I got this quote in one of the many inspirational emails I get daily in my inbox. I don't always read them but there are days where I find I particularly need some sort of inspiration in the morning. So Thursday morning I read this one, and it was like "wow, this is so me right now." Seriously. It was like this message from God saying "I know you want all the answers, and I know you want an immediate fix. But live in the now and stop fretting so much about the future."
Easier said than done, right? I am totally not the kind of person to just sit and trust that things will happen. I try my best, albeit unsuccessfully to make these things happen. It isn't currently working, by the way. And that uncertainty is absolutely killing me. I want change now, dammit. I'm not a patient person!
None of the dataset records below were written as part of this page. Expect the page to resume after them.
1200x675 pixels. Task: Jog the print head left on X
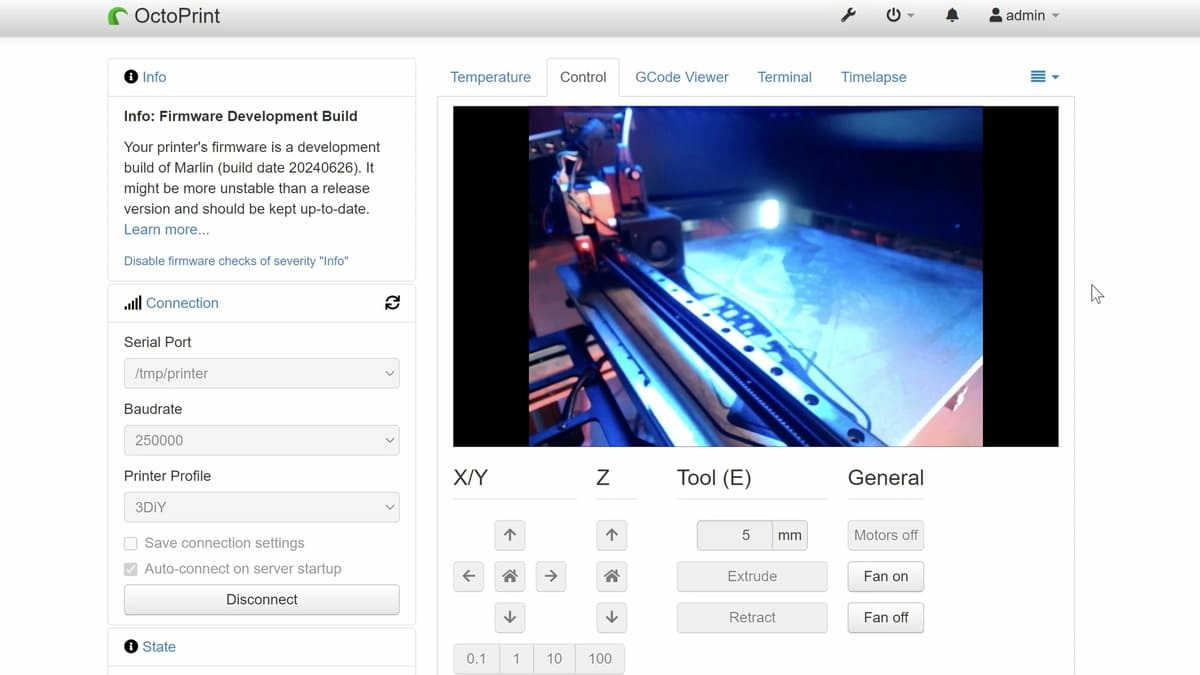(469, 576)
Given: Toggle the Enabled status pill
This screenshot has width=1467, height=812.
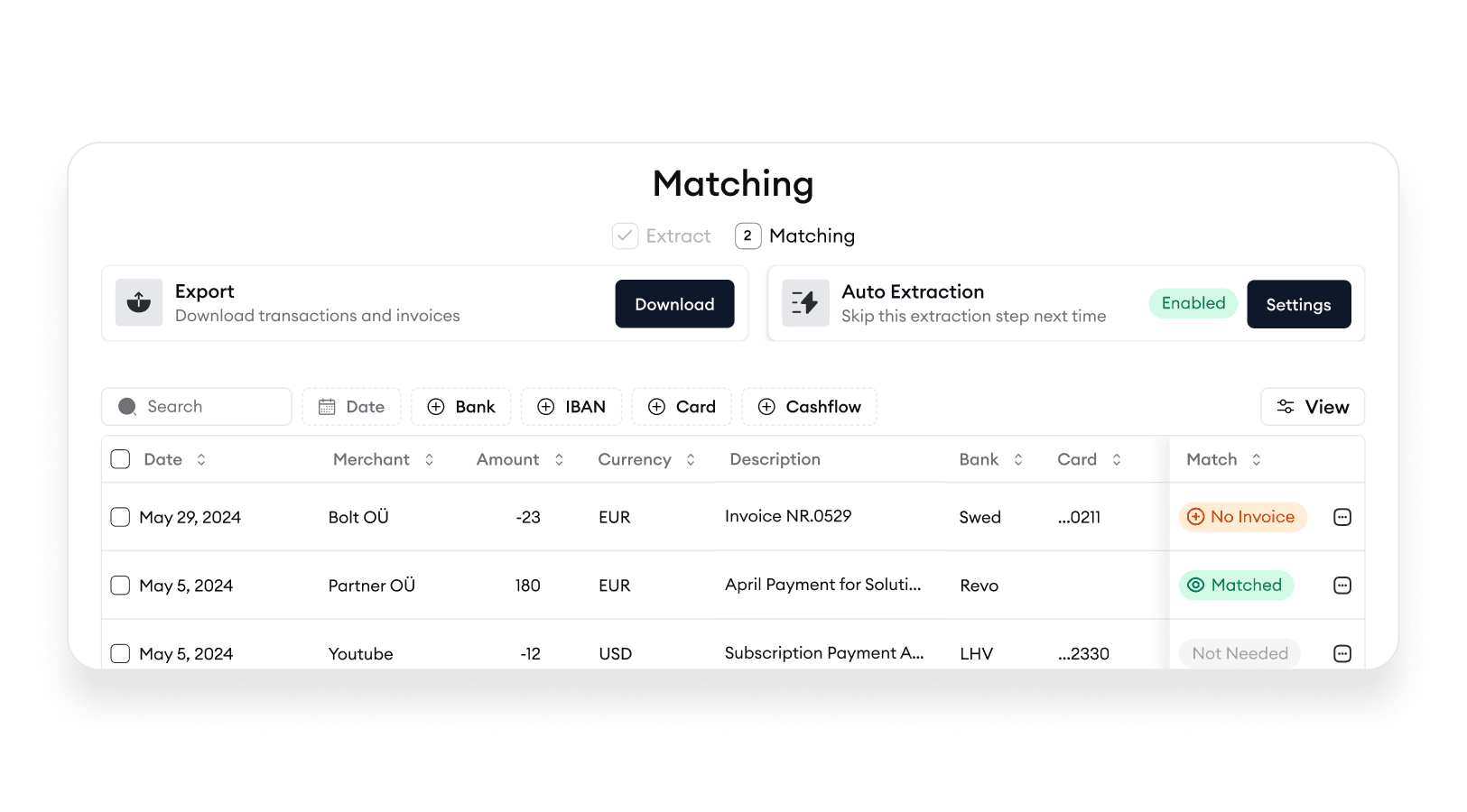Looking at the screenshot, I should [1193, 303].
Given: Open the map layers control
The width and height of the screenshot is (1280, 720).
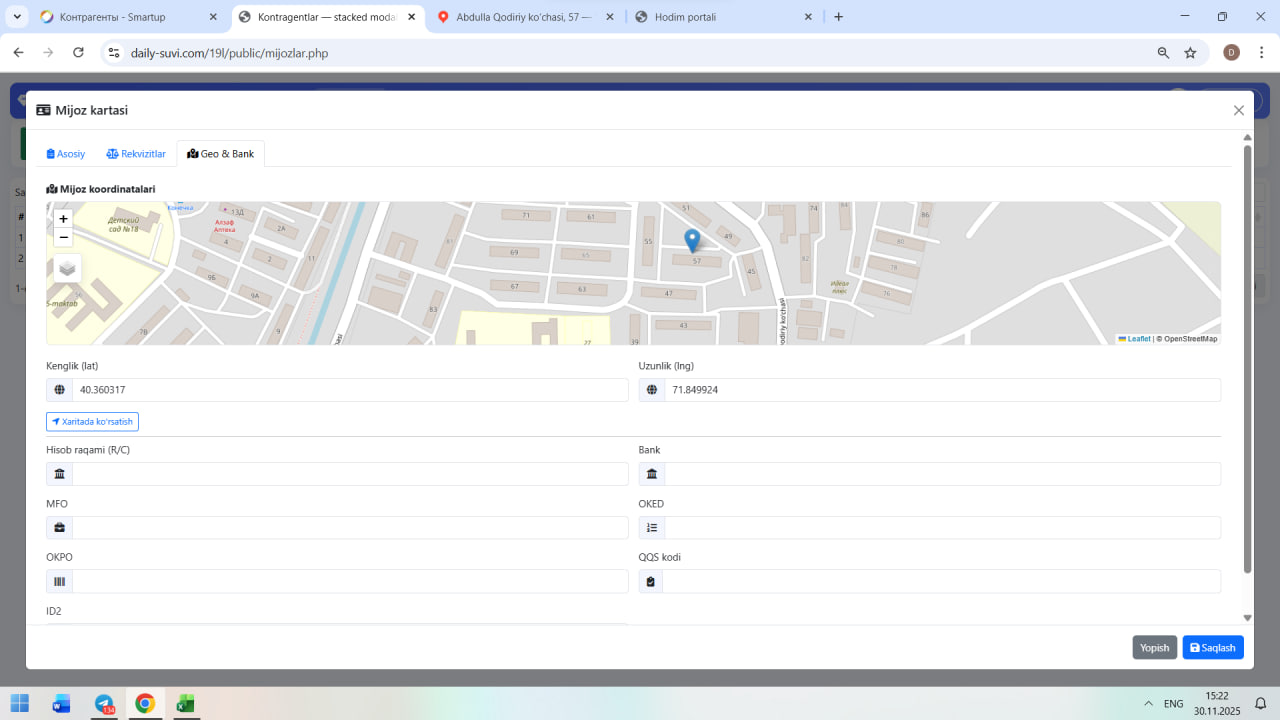Looking at the screenshot, I should tap(67, 268).
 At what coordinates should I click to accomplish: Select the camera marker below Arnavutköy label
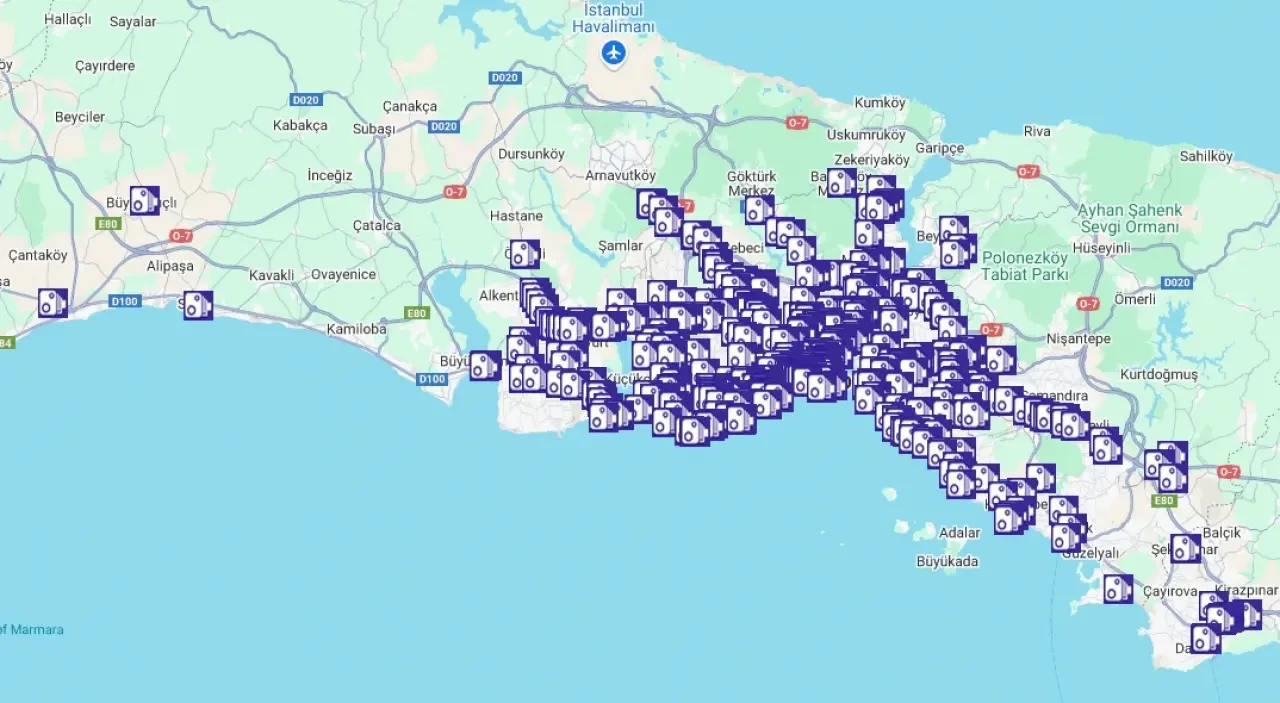click(651, 203)
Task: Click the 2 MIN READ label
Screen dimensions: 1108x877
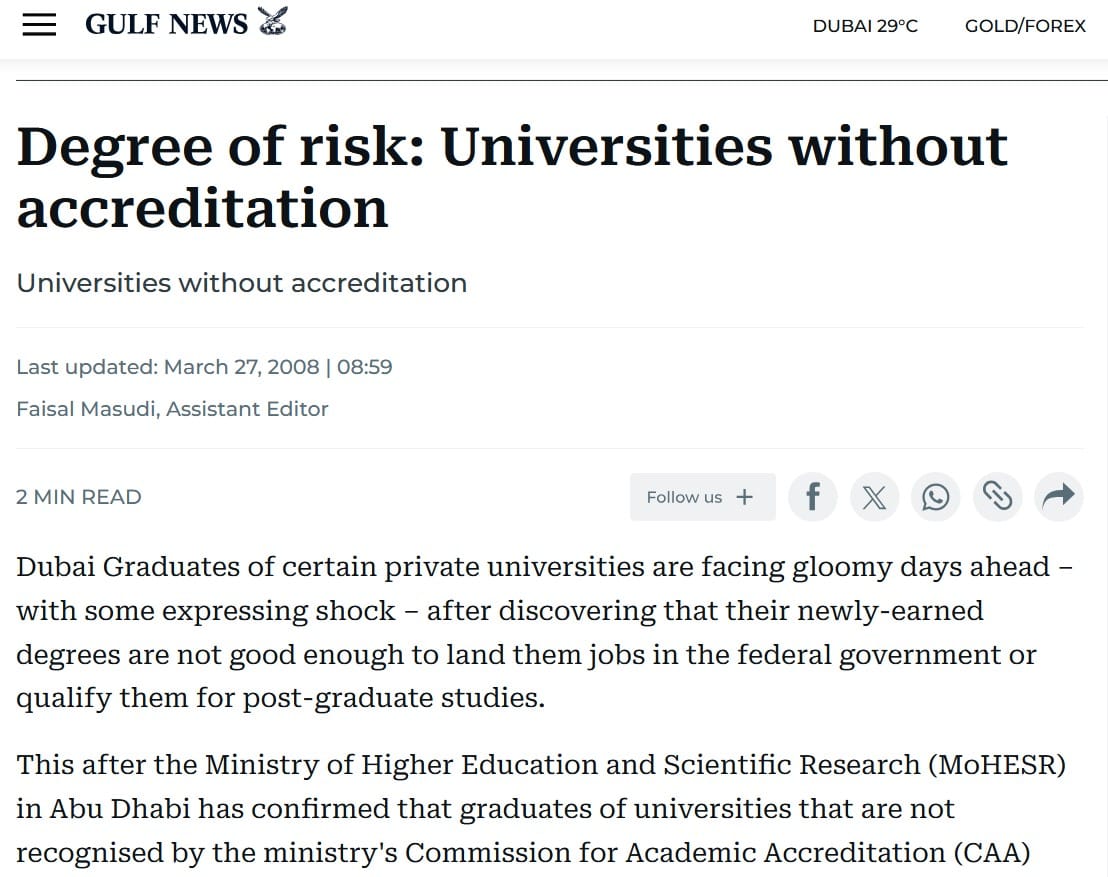Action: point(79,497)
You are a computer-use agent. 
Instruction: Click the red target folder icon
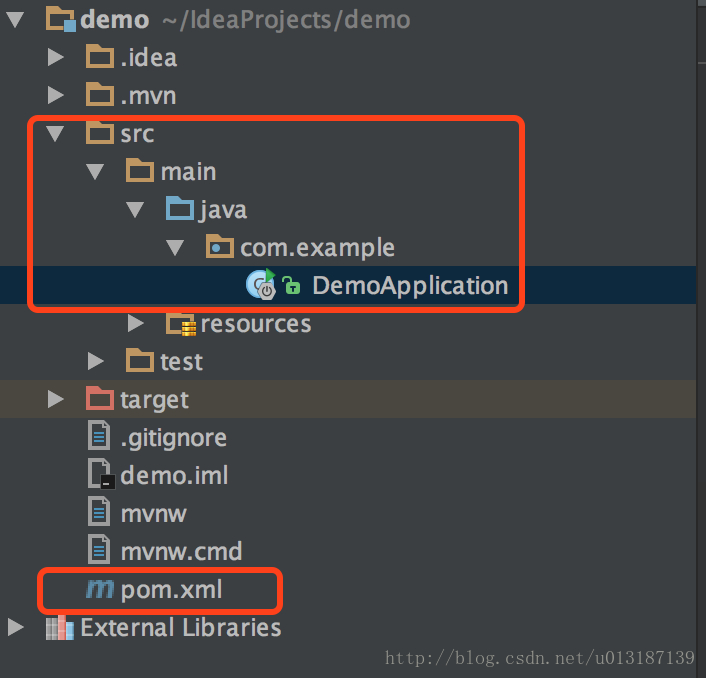pos(100,398)

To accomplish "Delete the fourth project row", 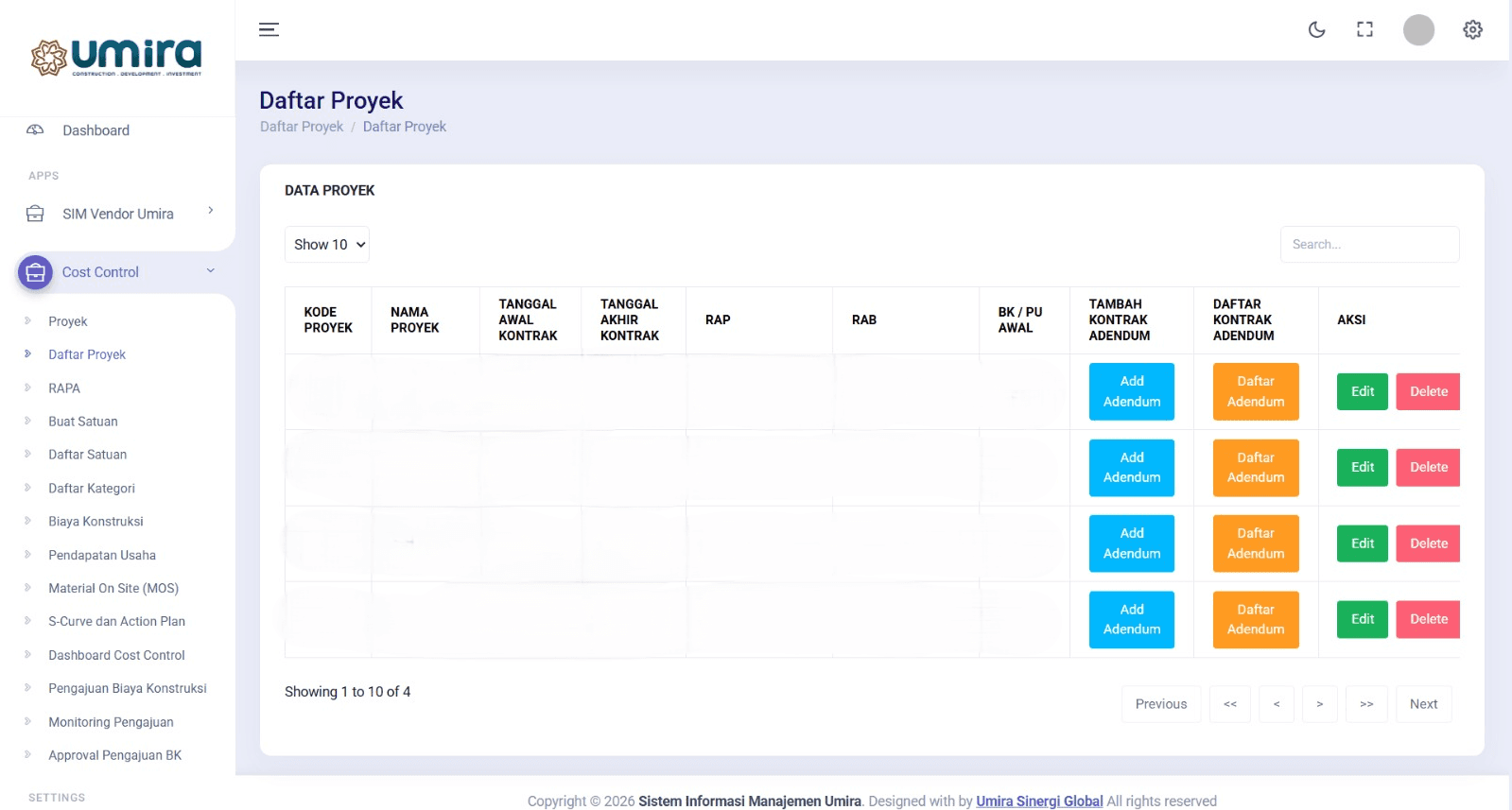I will tap(1428, 619).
I am not going to kid myself. I'll likely continue to fret about what is going to happen and about my future. But maybe when I do, I need to take a deep breath and just repeat this phrase in my mind. All things have a way of working out in the end. They did with T's job situation. Perhaps they will do the same for me. Until then, prayers are always appreciated!
This weekend the Nain and T household will be taking it easy. I am recovering from a cold/sinus infection and it seems it is rearing its ugly head towards T and Aubrey. Ah, the changing of the seasons! We are just a snotty, coughing mess. But hey, accept that everything is a mess, right? :-)
Hope everyone has a wonderful weekend!